Lucy Bell. Ahora está anclada en el muelle de la ciudad.

—Es una idea —dijo Dennison. Ahora estaba seguro de que la fortuna había cambiado—. Lo pensaré. Pero tengo en perspectiva algo mejor.

—¿Qué es?

—Un viaje hasta Nueva York, donde podré hacerme con un buen asunto. En Nueva York tengo amigos. ¿Con quién jugarás al ajedrez cuando yo me haya ido, viejo?

—No hay muchos jugadores de ajedrez en esta isla —repuso Heikkla—. Pero Nueva York… Estamos en octubre, Dennison. Llegará en pleno invierno. He oído decir que hace un frío de perros.

—¿Y qué?

—Tal vez fuera mejor que aceptaras el puesto de primer oficial a bordo de la Lucy Bell. Estás en los trópicos desde hace mucho tiempo. ¿Cómo te ha dado la venada de pasar el invierno en Nueva York?

—No es que me tire demasiado.

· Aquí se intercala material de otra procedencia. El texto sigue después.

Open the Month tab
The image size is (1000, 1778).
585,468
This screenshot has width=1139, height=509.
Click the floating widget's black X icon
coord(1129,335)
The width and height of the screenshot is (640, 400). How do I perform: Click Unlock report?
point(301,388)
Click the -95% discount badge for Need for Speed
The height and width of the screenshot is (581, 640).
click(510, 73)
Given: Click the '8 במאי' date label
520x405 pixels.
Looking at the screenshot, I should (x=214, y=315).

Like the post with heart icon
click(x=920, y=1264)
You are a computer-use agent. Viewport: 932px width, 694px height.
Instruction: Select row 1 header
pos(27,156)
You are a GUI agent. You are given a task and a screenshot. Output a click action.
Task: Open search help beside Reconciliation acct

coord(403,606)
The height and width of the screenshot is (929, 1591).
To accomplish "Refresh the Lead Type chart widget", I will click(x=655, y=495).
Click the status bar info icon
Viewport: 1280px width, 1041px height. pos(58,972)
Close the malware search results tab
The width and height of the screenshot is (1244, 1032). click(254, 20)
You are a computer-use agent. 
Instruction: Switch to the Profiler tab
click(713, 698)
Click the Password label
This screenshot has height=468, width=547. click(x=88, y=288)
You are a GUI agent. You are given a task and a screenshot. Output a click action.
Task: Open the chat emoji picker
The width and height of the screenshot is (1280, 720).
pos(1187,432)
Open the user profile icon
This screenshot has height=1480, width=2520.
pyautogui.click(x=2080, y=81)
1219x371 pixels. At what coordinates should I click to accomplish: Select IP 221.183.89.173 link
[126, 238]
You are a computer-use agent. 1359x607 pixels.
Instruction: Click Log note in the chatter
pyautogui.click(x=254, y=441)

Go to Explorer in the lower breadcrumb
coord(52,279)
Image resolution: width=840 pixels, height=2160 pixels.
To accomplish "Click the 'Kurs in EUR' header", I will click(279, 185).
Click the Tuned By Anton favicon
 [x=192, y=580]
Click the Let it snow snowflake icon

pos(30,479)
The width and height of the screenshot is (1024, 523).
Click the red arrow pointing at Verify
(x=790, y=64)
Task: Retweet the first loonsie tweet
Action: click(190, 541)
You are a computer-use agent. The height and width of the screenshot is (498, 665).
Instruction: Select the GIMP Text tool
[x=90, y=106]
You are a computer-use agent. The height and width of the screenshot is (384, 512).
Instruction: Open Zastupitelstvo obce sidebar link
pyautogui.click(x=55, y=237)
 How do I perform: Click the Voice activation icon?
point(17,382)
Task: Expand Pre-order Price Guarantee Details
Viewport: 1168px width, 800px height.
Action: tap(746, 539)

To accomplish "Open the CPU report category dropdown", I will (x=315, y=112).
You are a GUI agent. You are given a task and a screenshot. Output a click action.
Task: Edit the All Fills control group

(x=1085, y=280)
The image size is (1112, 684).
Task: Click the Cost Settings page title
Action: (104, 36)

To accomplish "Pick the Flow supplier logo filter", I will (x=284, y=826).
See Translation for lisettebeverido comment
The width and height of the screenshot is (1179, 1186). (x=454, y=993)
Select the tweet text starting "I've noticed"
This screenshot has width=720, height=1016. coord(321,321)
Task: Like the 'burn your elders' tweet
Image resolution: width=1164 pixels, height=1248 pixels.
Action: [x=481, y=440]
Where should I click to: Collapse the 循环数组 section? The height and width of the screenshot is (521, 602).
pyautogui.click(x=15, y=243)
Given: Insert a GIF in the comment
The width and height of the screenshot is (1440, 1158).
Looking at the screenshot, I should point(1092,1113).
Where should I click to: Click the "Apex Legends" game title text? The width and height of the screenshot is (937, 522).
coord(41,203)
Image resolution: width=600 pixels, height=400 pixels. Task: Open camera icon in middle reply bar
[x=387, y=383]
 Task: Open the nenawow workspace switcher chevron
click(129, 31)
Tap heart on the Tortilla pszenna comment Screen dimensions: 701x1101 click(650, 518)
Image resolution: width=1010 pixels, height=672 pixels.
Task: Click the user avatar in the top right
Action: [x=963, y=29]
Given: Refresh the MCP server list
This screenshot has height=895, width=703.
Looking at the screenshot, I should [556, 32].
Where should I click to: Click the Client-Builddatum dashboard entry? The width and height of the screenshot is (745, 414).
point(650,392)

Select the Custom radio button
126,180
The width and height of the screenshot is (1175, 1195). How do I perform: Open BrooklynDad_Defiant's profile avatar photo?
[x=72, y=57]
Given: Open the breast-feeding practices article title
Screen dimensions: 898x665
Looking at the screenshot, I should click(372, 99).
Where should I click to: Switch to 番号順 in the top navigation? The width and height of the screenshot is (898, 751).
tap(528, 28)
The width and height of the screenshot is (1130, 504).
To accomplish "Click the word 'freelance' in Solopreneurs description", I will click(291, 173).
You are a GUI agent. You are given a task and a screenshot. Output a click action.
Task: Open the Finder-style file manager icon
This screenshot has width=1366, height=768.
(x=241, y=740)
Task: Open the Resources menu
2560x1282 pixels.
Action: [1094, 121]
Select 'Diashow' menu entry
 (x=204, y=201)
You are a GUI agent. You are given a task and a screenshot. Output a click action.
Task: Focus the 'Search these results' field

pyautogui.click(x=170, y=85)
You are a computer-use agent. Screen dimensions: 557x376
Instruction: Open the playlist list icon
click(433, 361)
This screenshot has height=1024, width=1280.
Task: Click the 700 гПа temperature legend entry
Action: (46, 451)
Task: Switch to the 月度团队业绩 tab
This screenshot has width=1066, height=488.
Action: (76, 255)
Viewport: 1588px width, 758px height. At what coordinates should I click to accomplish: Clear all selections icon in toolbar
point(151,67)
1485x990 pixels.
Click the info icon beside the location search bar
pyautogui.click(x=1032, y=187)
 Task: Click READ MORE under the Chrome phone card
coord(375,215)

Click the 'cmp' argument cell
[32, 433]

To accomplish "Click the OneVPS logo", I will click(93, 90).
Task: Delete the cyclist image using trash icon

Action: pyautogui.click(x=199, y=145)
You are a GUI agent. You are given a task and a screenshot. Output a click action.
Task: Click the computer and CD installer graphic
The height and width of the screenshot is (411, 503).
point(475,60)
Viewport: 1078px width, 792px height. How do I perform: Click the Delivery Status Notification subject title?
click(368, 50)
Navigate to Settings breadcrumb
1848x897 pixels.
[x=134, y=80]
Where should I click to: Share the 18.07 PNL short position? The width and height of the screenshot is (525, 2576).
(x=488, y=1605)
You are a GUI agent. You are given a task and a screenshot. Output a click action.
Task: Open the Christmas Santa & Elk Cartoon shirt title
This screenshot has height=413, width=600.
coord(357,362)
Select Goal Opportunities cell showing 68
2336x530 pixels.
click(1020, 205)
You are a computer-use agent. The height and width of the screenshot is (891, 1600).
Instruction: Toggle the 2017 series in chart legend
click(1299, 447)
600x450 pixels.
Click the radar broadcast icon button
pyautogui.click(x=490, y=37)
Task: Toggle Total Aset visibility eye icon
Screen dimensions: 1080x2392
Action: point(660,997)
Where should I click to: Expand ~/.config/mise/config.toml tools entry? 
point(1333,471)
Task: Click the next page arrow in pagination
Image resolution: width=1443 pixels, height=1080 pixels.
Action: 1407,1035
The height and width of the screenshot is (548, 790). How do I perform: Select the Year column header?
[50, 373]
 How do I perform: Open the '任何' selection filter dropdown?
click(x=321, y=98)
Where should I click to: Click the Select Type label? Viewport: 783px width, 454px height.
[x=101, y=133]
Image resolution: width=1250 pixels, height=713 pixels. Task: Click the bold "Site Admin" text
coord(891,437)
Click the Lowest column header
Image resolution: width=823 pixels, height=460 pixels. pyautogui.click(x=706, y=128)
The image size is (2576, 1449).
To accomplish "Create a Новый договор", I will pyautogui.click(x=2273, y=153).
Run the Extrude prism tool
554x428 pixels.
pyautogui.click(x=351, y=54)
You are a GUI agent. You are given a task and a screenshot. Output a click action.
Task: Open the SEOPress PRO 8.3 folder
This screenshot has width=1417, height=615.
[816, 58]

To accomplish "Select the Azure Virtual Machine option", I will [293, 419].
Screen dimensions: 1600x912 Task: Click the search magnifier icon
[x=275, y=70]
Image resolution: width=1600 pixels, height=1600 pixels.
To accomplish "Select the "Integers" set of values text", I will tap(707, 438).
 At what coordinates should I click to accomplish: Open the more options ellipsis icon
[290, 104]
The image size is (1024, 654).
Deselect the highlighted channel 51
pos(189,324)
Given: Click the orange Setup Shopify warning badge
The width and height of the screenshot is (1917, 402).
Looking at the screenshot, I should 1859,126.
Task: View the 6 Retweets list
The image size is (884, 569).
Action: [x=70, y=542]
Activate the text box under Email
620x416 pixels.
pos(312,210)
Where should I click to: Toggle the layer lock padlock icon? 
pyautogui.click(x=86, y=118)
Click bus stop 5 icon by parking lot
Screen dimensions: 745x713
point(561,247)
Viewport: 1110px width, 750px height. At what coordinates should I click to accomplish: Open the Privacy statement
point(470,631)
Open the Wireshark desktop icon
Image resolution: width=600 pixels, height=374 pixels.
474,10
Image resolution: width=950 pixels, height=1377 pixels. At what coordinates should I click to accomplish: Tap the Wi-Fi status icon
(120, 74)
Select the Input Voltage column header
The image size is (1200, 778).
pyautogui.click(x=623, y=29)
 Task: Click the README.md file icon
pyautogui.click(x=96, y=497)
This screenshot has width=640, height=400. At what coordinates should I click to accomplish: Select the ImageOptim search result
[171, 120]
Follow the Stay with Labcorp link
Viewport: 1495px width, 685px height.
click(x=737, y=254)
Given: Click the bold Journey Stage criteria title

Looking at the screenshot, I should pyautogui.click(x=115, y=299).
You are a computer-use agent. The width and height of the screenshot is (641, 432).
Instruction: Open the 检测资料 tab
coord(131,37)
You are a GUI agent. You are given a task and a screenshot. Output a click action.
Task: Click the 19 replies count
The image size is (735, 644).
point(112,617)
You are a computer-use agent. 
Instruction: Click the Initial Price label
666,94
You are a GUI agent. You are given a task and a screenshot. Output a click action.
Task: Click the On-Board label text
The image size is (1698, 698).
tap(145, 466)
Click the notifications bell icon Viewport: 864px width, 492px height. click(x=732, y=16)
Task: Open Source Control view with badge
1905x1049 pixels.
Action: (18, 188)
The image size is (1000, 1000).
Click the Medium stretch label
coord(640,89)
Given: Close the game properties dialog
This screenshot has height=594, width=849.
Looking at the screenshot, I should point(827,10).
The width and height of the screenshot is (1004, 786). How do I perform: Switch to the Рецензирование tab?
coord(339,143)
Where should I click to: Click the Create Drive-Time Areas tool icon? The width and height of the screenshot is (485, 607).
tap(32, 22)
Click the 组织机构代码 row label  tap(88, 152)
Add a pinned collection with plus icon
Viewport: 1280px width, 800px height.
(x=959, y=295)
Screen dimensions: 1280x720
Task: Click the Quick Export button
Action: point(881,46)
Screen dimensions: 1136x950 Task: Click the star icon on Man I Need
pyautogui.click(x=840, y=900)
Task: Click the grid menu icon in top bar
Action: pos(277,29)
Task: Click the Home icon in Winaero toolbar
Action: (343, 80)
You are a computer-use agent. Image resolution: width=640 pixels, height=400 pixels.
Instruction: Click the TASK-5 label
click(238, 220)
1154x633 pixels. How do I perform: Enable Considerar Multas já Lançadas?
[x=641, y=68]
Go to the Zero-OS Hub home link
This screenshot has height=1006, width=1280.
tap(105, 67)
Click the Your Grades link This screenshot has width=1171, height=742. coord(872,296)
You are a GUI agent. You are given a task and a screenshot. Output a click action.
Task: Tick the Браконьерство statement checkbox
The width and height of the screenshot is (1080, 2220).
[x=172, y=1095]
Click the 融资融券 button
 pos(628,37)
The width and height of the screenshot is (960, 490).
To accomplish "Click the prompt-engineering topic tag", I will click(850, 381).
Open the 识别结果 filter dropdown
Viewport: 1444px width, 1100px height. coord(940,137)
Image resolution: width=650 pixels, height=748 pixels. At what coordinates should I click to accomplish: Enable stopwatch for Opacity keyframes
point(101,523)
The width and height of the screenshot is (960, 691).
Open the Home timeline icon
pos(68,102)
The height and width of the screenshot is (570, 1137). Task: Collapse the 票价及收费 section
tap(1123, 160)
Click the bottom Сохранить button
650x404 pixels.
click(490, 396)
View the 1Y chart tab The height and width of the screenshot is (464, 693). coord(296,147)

Es ese asunto que me espera.

—Bueno —dijo Heikkla con tono dudoso—. Si estás tan seguro de procurártelo…

—Claro que puedo procurármelo. Precisamente por esa razón quiero irme a esa maldita ciudad.

—Entonces, ¿te vas de veras?

—Sí.

En la penumbra de la tienda Heikkla vaciló.

—¿Estás otra vez sin blanca?

—Sí —repuso Dennison con un vago acento finlandés.

—Toma —Heikkla le dio un billete de un dólar muy sobado—. Echaré mucho de menos nuestras partidas de ajedrez.

—Yo también —dijo Dennison—. Mil gracias. Si cambio de idea y me voy a la Lucy Bell, te lo haré saber. ¿Cuándo zarpa?

—Dentro de un par de días, una semana todo lo más.

—Te diré algo. Gracias una vez más.

Cuando estuvo en la calle, Dennison se congratuló consigo mismo por su desenvoltura. Pero esos finlandeses eran precisamente unos sentimentales.

Ahora tenía dos posibilidades de irse de St. Thomas. La fortuna cambiaba de veras. ¡Primer oficial de la Lucy Bell! Dos buenas ocasiones: ¿se presentaría la tercera? Y además tenía un dólar, lo suficiente para una buena comida a base de carne. Y aquella noche había fiesta. Sería cosa de locos: conocía bien a los australianos. La situación era realmente prometedora.